Looking at this a bit more in depth: can we just mimick the MPSKit functions from this file?

For example, I like that in MPSKit there is a distinction between specifying two Ints, which gives you a single value, and one Int and a range, which gives you all values you requested.
A straightforward generalization would be i::CartesianIndex, j::CartesianIndex giving a single value (basically an expectation value), while i::CartesianIndex, j::Range{CartesianIndex} would give you all values inbetween.
Note that IIRC this works: CartesianIndex(1, 1):CartesianIndex(0, 1):CartesianIndex(21, 1).

For having the option to have different bra and ket, I'm happy to generalize the MPSKit function too: what do you think about MPSKit.correlator((bra, ket), ...) for that? Alternatively there are many parts of MPSKit that have bra, operator, ket, envs as argument orders, so I would also be fine with bra, O12, i, j, ket, envs.
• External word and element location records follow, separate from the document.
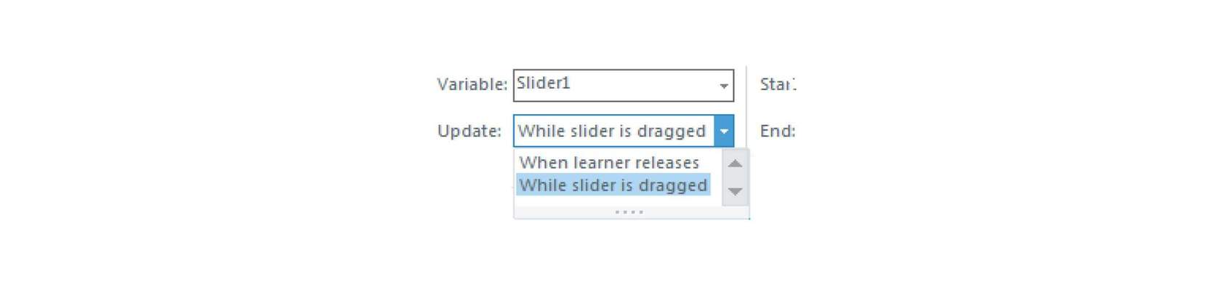This screenshot has height=290, width=1221.
Task: Click the white triangle on blue button
Action: 723,132
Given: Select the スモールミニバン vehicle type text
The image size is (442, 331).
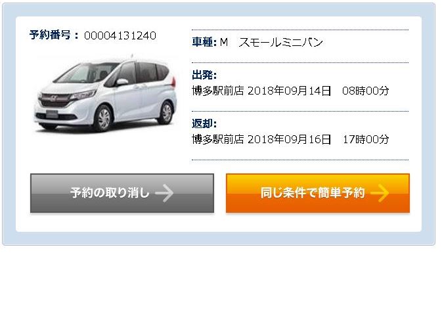Looking at the screenshot, I should [280, 42].
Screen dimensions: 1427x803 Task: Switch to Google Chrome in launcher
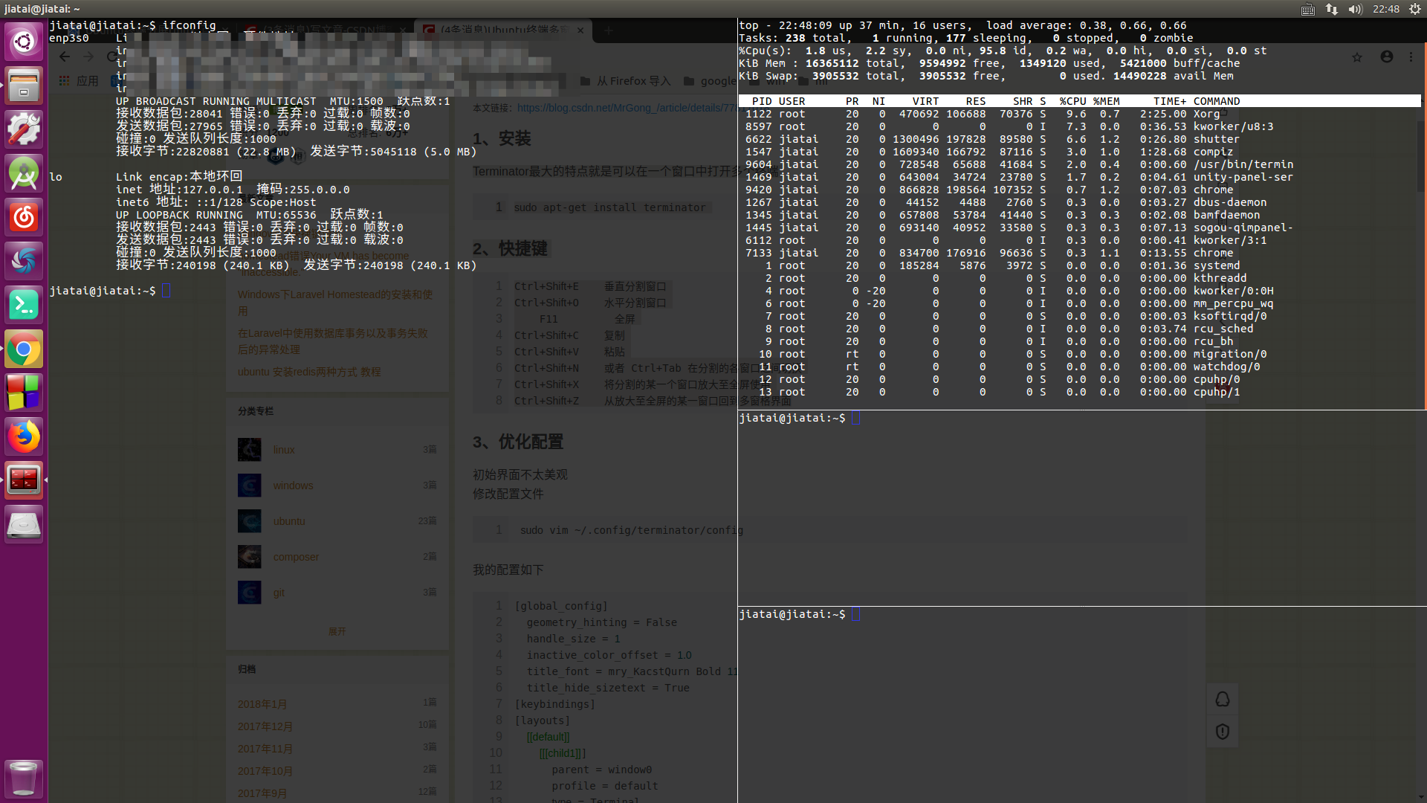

For the implementation I have more or less the same remarks, is there an option to define this in a similar way as MPSKit, using transfer matrices? I am guessing there might be some missing transfer_left and transfer_right functions to pass the string, but otherwise this should be more or less the same. The main advantage being that this avoids having to define contractions in too many places, and more easily generalizes to things with other numbers of legs.
In an ideal world, we would define the MPSKit correlator in terms of generic functions that can be overloaded here, but I am fine not trying to merge these two for now.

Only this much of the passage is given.